What you should do> Below are the records; copy out every line that holds the word "toolbar".

Data section>
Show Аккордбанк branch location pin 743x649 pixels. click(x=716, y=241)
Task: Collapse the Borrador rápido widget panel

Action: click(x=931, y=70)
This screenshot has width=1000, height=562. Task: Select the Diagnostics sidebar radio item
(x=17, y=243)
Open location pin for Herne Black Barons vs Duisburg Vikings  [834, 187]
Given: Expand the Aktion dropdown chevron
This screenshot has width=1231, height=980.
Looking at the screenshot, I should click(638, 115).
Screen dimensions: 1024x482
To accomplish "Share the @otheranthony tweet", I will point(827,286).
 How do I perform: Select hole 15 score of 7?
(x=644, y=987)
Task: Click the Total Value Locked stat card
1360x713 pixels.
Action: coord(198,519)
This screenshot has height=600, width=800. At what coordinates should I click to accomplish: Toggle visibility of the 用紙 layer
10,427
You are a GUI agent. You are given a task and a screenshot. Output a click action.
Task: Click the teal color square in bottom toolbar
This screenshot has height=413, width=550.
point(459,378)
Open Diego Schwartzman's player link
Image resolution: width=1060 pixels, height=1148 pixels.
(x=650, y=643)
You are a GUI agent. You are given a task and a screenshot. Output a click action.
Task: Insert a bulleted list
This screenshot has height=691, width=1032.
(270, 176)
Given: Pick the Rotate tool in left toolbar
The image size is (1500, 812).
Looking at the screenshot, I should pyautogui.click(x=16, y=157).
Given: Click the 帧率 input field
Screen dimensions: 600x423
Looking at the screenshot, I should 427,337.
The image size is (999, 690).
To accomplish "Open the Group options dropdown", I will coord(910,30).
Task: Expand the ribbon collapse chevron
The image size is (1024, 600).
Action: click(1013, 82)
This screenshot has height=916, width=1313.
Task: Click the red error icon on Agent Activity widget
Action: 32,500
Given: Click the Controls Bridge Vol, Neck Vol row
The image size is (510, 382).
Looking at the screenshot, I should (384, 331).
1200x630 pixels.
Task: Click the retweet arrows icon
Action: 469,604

Written response>
Task: Click the teal color square in bottom toolbar
Given: Pick the Rotate tool in left toolbar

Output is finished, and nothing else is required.